Phobias and Euphorias
Do you have a phobia? One of those debilitating things that, when thrust into a group, can lead to mortifying consequences if the phobia is triggered? Maybe you tell yourself it’s silly, even though your reactions are agonizing and severe.
Well, I’m afraid of the dark. I mean, THE DARK, not nighttime or a murky room. The suffocating brand of darkness when THERE IS NO LIGHT paralyzes me. Consuming, enveloping, blinding darkness. It makes my hands humid, my heart throb, my lungs constrict.
When I was eight, my Mom took us to Mammoth Cave, the longest known cave system on Earth. At that age, a cave represented an other-worldly place. In my hyperactive imagination, I thought it would be like visiting the moon. I. Could. Not. Wait.
I skipped through the historic cave tour like a pro. Nothing at all to fear. Because we enjoyed the heck out of the first tour, we decided to take another, one that visited the wet part of the cave. Things called stalactites and stalagmites oozed from the ceiling and pooled on the floor. I was enchanted by a world where rock looked liquid, undulating around the space like a variant of frozen water full of mud.

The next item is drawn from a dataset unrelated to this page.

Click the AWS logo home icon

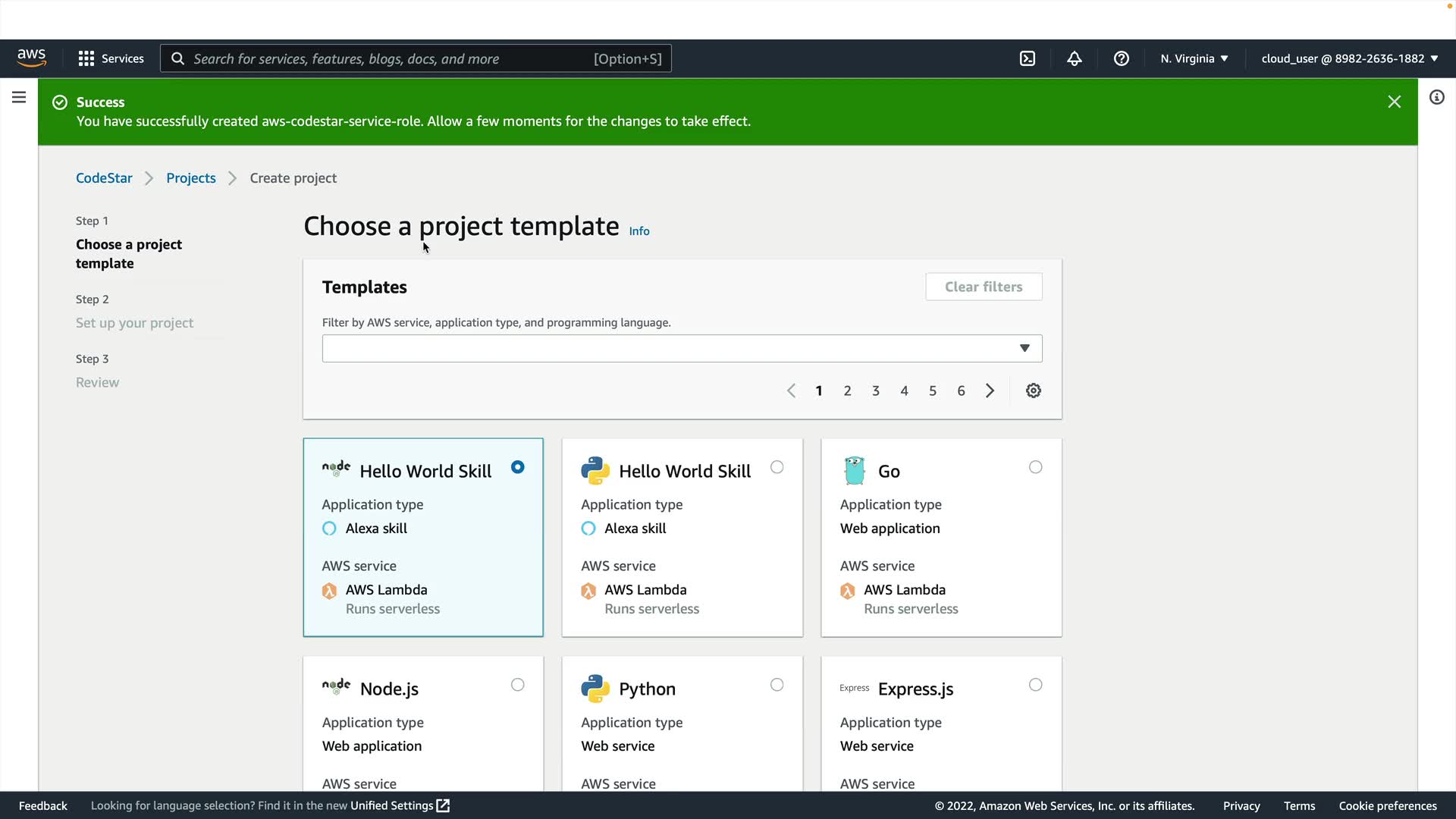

That’s when they turned off the lights. The ranger wanted to show us the cave in its ‘natural state,’ one of complete darkness and silence. After two seconds, I started to panic. My palms sweating, I grabbed my Mom and held her in a vice grip and willed myself to swallow every shriek that burst forth from the chamber of my racing heart. It was physically impossible to breathe. For a smattering of seconds, I SAW my own death. I walked out of that cave and promised myself I would never, ever be put in that position again. It was too frightening, the consequences too unbearable for me. My life might be incomplete, but I wouldn’t be a horror-stricken, blithering idiot for some portion of the world to witness.
I guess it doesn’t make much sense that I visited the same cave last week. Four hours of hiking under the crust of the earth - that’s what I bought an advance, non-refundable ticket to do. As I authorized MTM to click purchase, I panicked with a sense of searing dread, a pounding core. I didn’t sleep that night. The most strenuous tour at Mammoth Cave that didn’t crawl through grave-sized spaces HAD to contain the lights-out bit. IT MUST. I couldn’t imagine it any other way.
I can’t stand to be right about things that are so wrong for me. Near the end of the tour, they sat us down on benches, forced us to be quiet, and extinguished the lights. Our evil girl-guide let it go on for excruciating seconds longer than I remembered. When it was over, I was spent and dizzy. I swallowed bile in my throat. I staggered through space like I’d gone on a week-long bender.
Maybe I felt euphoria instead of panic. I sent myself through the worst thing I could possibly imagine, and I was fine. Dented. Dinged a little. But fine. I walked through unearthly slot canyons covered with roofs of solid rock. I squeezed through cracks and climbed into soaring caverns that left me teary. Yes, I descended into a pit and craned my neck to glimpse the frilly, liquid rock of my girlhood memory.
What do we miss in life because we fear of a microscopic piece of the whole?
A repost, in part because Andra’s under the weather, and in part to suggest the beginnings of this recent series on caves.